■ DIRECTIONS FOR THIS TASK: Copy the records that follow exactly as written, but not their pictures.

══ STORED DATA ══

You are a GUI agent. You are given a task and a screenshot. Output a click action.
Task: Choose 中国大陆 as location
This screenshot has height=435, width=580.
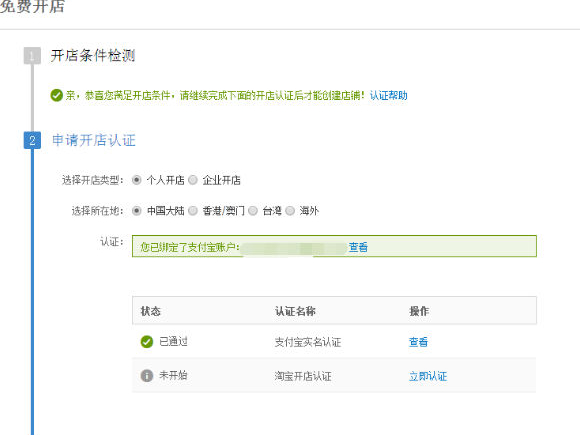[136, 211]
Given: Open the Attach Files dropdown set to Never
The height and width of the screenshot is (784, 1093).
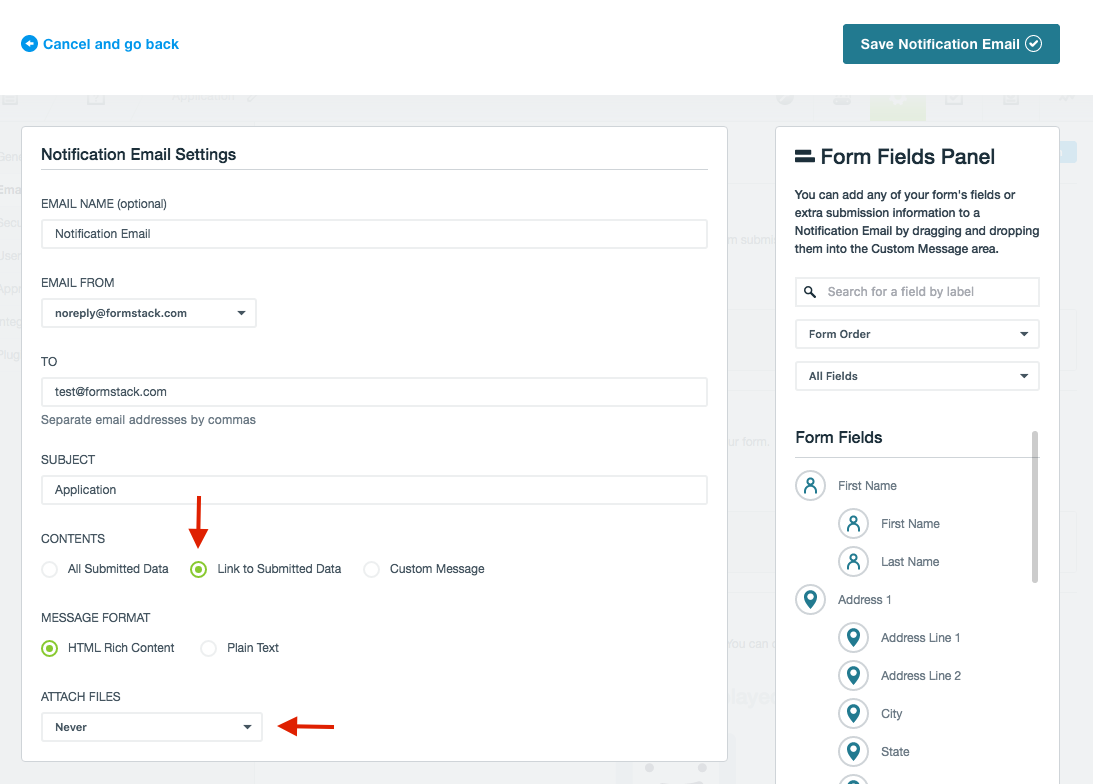Looking at the screenshot, I should click(x=151, y=727).
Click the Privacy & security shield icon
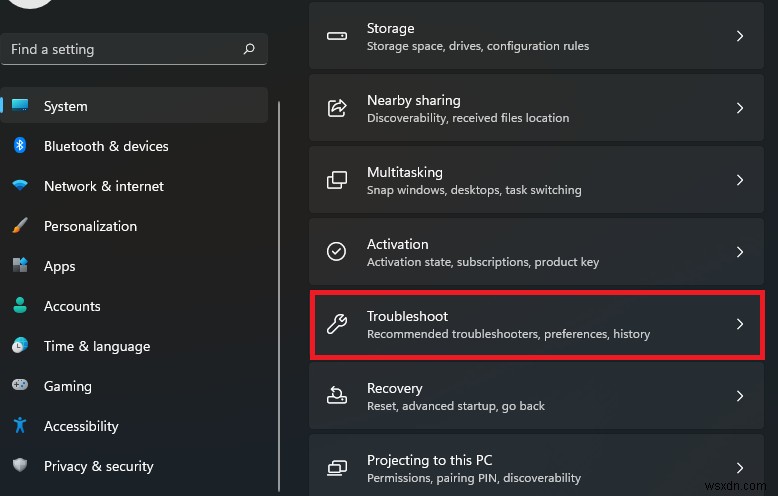This screenshot has height=496, width=778. tap(20, 466)
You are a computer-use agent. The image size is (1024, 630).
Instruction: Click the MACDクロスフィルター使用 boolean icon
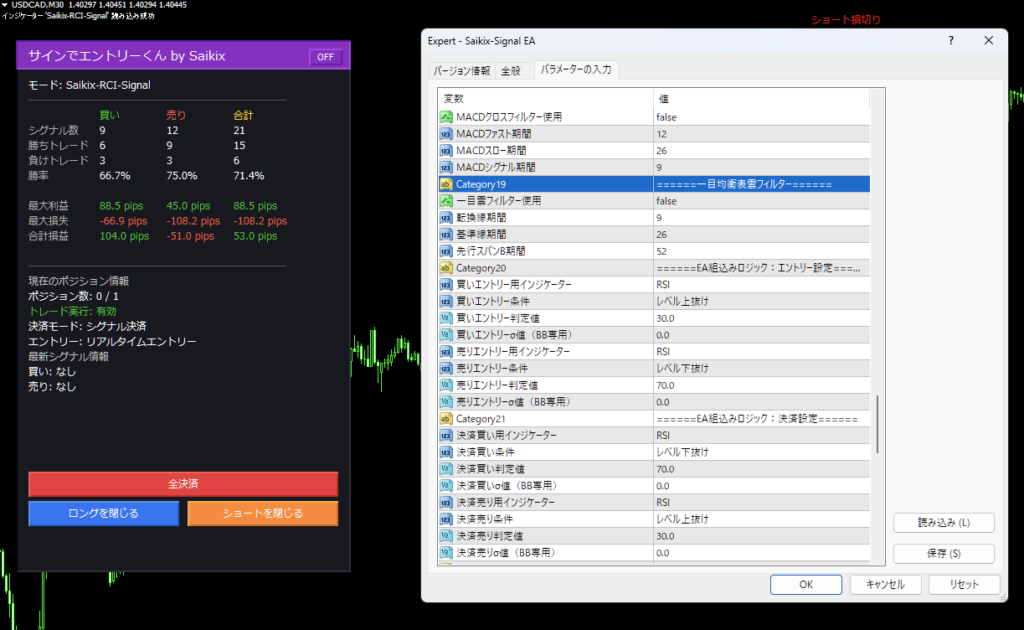tap(446, 117)
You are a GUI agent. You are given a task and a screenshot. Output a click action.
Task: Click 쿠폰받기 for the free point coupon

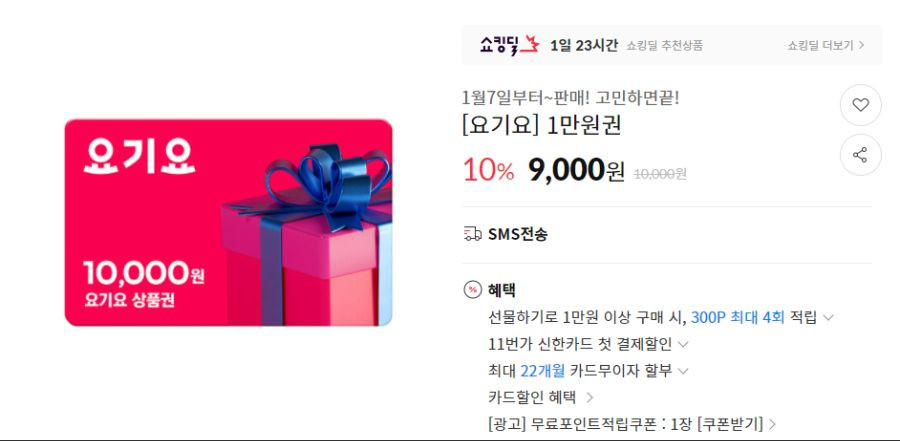click(730, 424)
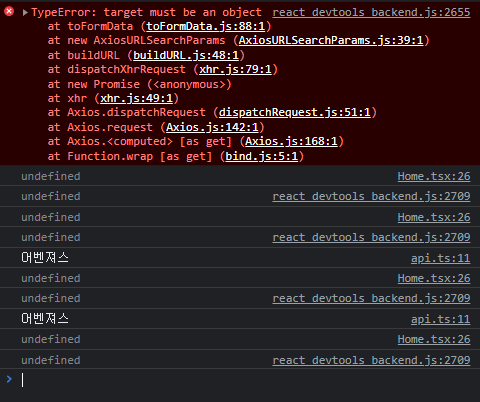Open the second api.ts:11 source link
The width and height of the screenshot is (480, 402).
click(441, 319)
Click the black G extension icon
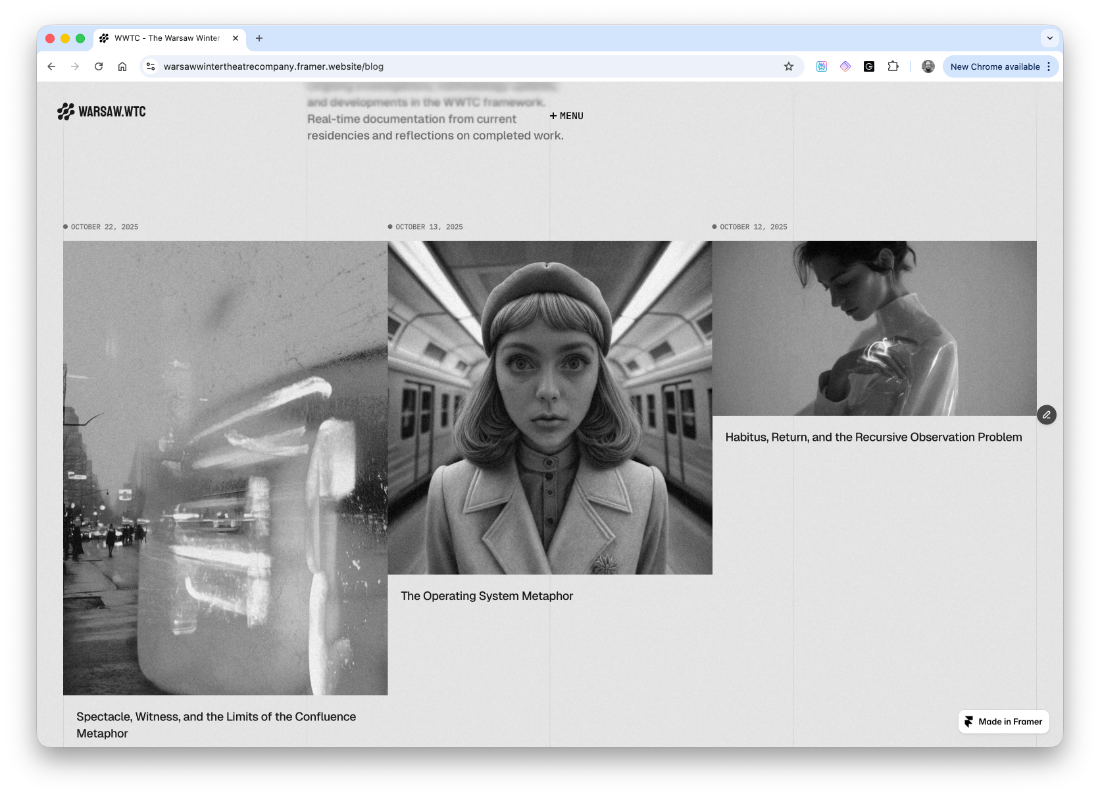This screenshot has width=1100, height=796. pos(869,67)
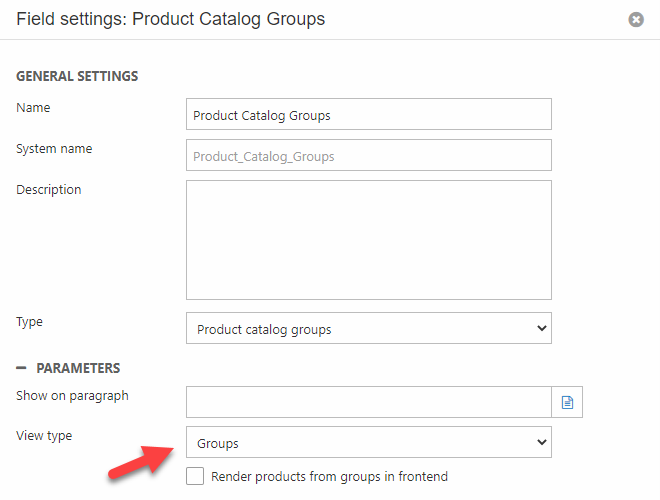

═══

■ EXPECTED ANSWER:
You are a GUI agent. You are given a task and a screenshot. Output a click action.
Task: Choose 中国大陆 as location
This screenshot has height=435, width=580.
[136, 211]
Given: Open the Attach Files dropdown set to Never
The height and width of the screenshot is (784, 1093).
Looking at the screenshot, I should click(x=151, y=727).
Click the Privacy & security shield icon
This screenshot has height=496, width=778. tap(20, 466)
You are a computer-use agent. The image size is (1024, 630).
Instruction: Click the MACDクロスフィルター使用 boolean icon
tap(446, 117)
You are a GUI agent. You are given a task and a screenshot. Output a click action.
Task: Click 쿠폰받기 for the free point coupon

click(730, 424)
Open the second api.ts:11 source link
The width and height of the screenshot is (480, 402).
click(441, 319)
Click the black G extension icon
This screenshot has width=1100, height=796. pos(869,67)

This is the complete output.